━━ Provided data

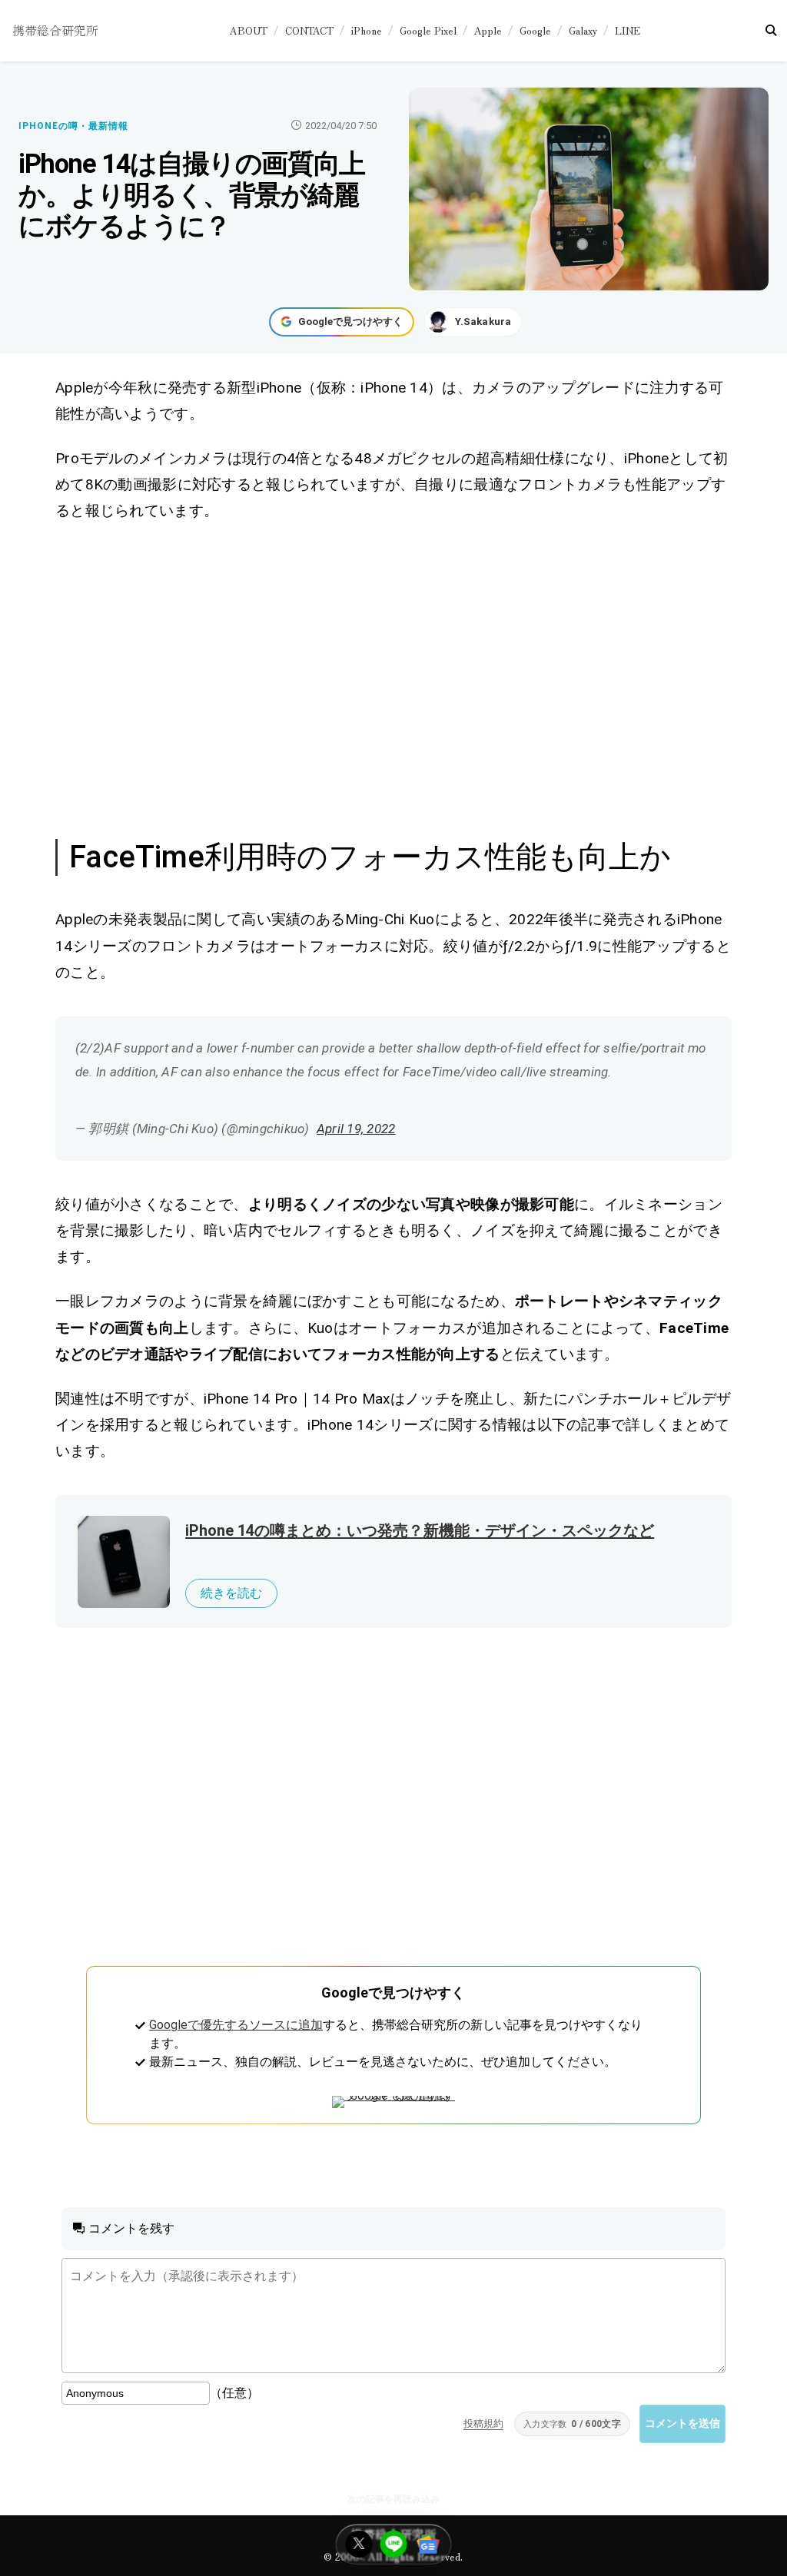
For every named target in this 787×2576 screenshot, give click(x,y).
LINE (627, 30)
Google (535, 30)
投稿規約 (483, 2423)
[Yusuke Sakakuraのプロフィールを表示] (473, 322)
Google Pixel (428, 30)
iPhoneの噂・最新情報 (73, 126)
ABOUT (248, 30)
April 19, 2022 (356, 1128)
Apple (488, 30)
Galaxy (583, 30)
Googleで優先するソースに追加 (236, 2024)
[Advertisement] (394, 677)
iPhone (366, 30)
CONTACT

━━━━

Work request » The whole listing should be restated word for word, with no pictures.

Exercise output »
For every named target in this 787×2576 screenshot, give click(x,y).
LINE (627, 30)
Google (535, 30)
投稿規約 (483, 2423)
[Yusuke Sakakuraのプロフィールを表示] (473, 322)
Google Pixel (428, 30)
iPhoneの噂・最新情報 (73, 126)
ABOUT (248, 30)
April 19, 2022 (356, 1128)
Apple (488, 30)
Galaxy (583, 30)
Googleで優先するソースに追加 (236, 2024)
[Advertisement] (394, 677)
iPhone (366, 30)
CONTACT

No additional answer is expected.